Walton has a seat – technically two – on the executive committee. But he is clear.
‘You are not a corporate affairs director in that moment. You’re a member of small group of people who are running the bank. We all hold each other to account. We are explicitly charged with not just sitting in our role. We are collectively responsible for everything. I don’t just speak about reputation.’
Having only ever worked in financial services, Walton says he sometimes finds himself, ‘much to my astonishment’, playing the old hand in these meetings: ‘I’ve seen this movie before. I know what happens.’
But that confidence needs to be backed by real commercial grounding: understanding how the business works, coupled with financial literacy and experience, empowers him to challenge the prevailing view at times – suggesting an announcement won’t land well, or that the questions board members expect won’t be the ones asked.
He adds: ‘When you're ultimately in roles like this, you're going to have to rehearse your CEO for quite big moments. Unless you are very confident in understanding those issues, it's career limiting.’
Lloyds’ business strategy is aligned to its corporate purpose – Helping Britain Prosper – which, Walton says, drives the behaviours and culture of the business. Decisions are made through the prism of acting as a responsible business.
But on occasion, what is commercially right for the business – such as reconfiguring the branch network or fee structure – could have reputational implications. ‘As a corporate affairs director, you need to have the confidence to say Yes, it will be reputationally bumpy, but here’s how we will manage it. I think we should go ahead,’ explains Walton.

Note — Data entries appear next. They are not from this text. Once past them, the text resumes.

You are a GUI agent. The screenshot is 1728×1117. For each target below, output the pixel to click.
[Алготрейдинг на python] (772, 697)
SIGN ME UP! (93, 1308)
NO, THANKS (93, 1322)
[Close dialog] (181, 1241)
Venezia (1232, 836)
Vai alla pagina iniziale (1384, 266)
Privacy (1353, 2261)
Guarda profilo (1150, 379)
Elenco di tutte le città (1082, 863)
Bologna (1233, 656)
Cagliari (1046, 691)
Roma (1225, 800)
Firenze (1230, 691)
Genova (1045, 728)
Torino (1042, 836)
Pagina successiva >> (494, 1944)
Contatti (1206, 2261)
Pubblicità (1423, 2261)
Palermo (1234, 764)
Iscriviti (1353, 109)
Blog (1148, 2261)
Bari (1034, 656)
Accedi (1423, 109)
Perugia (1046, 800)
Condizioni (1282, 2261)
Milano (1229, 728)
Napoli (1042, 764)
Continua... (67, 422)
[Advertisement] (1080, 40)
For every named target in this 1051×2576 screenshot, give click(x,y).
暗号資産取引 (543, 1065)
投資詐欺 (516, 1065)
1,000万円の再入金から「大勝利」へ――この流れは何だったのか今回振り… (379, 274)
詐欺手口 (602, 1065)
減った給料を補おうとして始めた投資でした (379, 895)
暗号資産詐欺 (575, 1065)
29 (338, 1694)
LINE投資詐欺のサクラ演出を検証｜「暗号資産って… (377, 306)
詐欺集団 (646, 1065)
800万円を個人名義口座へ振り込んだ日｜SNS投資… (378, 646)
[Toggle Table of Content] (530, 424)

‘If you become the department that says no, you are going to find yourself shut out of conversations pretty quickly. Or at least, replaced with somebody who is just a little more commercial and thoughtful.’
Not all corporate affairs professionals have a seat at the table; a common complaint is being called into a meeting only once a decision has been made.
Walton counters: ‘I hope that I and my team are influential enough that if it's at the beginning or the end of the process, we can help. Clearly, it is more frustrating for everyone if you're brought in at the end of the process and you're the final veto after a whole load of work and therefore time has been wasted.
‘But again, if you add enough value and have got great internal network and collaborative relationships and people know that you have the authority internally to kill something off at the end, they'll come to you at the beginning, right? Because nobody wants to bring everything all the way to the top of the house only to find that, for reputational reasons, we veto it.’
Walton’s success may owe much to Lloyds’ mature corporate affairs function, but the lessons extend well beyond banking. In an era of fragmented audiences, AI-powered discovery and increasingly complex stakeholder expectations, the corporate affairs leaders who thrive will be those who combine communications expertise with commercial judgment.
Reputation remains important, but as Walton’s career demonstrates, influence comes from helping run the business, not simply talking about it.